→ PROBLEM
Search the material below for lines containing the string "will", and copy every one you find.

=======

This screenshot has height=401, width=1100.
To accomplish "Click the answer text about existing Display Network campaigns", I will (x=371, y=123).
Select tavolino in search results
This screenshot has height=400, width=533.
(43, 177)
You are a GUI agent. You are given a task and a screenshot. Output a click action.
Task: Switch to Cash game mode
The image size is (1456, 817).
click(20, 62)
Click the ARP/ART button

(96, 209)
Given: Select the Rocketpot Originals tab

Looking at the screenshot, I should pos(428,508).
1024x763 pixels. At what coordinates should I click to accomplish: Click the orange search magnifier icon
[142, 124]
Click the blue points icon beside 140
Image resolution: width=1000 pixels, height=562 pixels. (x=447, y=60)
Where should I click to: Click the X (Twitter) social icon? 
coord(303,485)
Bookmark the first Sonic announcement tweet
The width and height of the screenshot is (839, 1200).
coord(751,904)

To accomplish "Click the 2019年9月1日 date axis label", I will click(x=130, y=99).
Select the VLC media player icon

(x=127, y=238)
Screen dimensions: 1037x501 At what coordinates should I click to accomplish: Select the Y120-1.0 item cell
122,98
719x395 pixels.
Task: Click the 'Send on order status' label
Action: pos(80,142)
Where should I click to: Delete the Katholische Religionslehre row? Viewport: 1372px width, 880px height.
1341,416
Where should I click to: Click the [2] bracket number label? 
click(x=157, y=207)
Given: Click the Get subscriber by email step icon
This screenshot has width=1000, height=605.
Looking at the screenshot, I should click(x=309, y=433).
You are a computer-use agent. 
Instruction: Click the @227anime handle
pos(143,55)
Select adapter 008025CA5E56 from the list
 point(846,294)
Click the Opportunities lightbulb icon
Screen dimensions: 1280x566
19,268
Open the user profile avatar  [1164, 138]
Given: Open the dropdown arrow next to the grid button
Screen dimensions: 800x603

=======

→ YOUR RESPONSE
To accomplish "Click the answer text about existing Display Network campaigns", I will (x=371, y=123).
To accomplish "Click the 2019年9月1日 date axis label", I will click(x=130, y=99).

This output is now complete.